A delightful aspect of SCInet, and the conference overall, is the effort to be inclusive of young technology enthusiasts. Kids ranging from grade schoolers to high school STEM classes to college computer science students are invited to tour the SCInet data center and in some cases to get hands-on experience of standing up and operating a diverse network that must live by open standards and interoperability. Can you imagine yourself at the earliest stages of your career getting a chance to see these packets in action or to get an audience with the leading vendors and industry luminaries? Priceless.

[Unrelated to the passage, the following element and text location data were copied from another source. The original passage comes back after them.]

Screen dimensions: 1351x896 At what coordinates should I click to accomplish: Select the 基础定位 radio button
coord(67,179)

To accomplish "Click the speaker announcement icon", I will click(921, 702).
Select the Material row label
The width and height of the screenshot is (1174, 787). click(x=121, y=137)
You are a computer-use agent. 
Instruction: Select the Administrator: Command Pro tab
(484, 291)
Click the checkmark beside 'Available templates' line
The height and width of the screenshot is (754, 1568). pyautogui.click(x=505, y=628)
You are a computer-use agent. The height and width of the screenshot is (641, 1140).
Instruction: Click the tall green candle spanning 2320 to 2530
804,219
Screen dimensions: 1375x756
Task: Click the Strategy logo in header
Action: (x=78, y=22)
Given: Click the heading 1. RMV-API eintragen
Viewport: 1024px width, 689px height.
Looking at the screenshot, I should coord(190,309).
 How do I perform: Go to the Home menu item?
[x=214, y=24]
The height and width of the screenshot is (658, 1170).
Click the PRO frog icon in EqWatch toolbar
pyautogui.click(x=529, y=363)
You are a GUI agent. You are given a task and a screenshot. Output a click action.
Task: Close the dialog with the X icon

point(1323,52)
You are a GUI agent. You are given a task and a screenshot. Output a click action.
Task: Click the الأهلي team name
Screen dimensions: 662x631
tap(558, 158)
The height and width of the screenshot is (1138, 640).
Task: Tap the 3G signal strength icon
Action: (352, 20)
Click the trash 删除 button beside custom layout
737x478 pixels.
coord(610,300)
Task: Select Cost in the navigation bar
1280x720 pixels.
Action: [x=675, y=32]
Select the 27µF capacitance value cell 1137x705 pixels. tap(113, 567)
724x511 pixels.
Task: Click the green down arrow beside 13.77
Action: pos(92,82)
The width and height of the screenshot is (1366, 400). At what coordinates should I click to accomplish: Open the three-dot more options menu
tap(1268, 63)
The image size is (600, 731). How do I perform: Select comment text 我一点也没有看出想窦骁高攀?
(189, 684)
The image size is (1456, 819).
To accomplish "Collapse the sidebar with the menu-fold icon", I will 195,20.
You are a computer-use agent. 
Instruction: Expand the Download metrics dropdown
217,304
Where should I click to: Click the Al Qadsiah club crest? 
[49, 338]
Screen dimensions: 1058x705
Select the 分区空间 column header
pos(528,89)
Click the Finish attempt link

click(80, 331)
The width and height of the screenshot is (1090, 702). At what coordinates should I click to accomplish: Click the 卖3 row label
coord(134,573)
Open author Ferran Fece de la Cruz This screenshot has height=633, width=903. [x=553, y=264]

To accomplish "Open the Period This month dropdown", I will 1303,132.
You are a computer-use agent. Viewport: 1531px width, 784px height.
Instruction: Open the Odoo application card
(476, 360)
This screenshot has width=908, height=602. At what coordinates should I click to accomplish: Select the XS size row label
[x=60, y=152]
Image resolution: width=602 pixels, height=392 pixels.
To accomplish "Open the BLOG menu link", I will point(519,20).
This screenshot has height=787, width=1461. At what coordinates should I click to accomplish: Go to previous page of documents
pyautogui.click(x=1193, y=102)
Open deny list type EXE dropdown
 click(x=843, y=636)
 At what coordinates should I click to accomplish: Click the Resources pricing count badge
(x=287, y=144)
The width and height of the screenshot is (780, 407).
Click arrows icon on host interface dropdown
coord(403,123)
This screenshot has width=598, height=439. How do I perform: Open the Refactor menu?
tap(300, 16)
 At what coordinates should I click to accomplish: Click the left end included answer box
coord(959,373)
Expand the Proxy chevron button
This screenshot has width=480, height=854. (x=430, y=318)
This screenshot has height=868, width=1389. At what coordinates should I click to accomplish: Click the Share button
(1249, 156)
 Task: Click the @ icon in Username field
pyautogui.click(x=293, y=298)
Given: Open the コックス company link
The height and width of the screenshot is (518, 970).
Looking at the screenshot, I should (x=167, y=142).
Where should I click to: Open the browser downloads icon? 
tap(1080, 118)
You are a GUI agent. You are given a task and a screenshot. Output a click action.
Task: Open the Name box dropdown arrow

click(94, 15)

Image 1 - Students walking through the SCInet data center

Image 2 - Students attending SC’25

On to the show...
The conference reminded me of GTC San Jose hosted in March of this year. In that there weren’t just accelerator, network, compute and storage vendors present. It seemed as if half of the enormous show floor had facility specialists, power experts and liquid cooling wizards. On the liquid cooling side, those of you who love chemistry would enjoy the variable combinations under experimentation and deployment as they work on finding the best suited refrigerant formulas. Also, expect much more IOT as these uber sensitive solutions need new sensors that can handle real-time monitoring and fast-action remediation capabilities.
Specific to the networking side of things, there were recurring questions throughout the week. Those practitioners making purchasing decisions right now are asking all of the networking vendors about adoption of UEC 1.0 related features. Are networking vendors adding Packet Trimming, LLR (Link Layer Retry), and updated Credit-based Flow Control algorithms? Is it true that the UET may come up with a solution that completely displaces RDMA? When will each vendor have 102.4T switching platforms shipping, not just prematurely announced? What is the expectation of the availability of 1.6Tbps optics and cables shipping in volume? Which Scale-Up offering takes hold? Will it be UALink, ESUN, SUE or some interoperable combination of all three deployed inside these racks? And is there any truth to the rumors that the major memory manufacturers have completely sold their manufacturing capacity and inventories through 2026?
The data center networking business continues to benefit from the all out accelerator arms race. For long-time industry veterans like myself, there hasn’t been a more exciting time in networking since we ditched the kaleidoscope of transport protocols and settled on IP and Ethernet. I can’t wait to see what challenges pop up next and how the industry adapts to meet the unabating demand that is sure to last for at least a few more years to come. Keep attending the NUGs, the Conferences and those online webinars. Continuing to network with your industry peers in developing and deploying open standards and ensuring interoperability is how we’ll witness our labors unfold into directions we never could have imagined.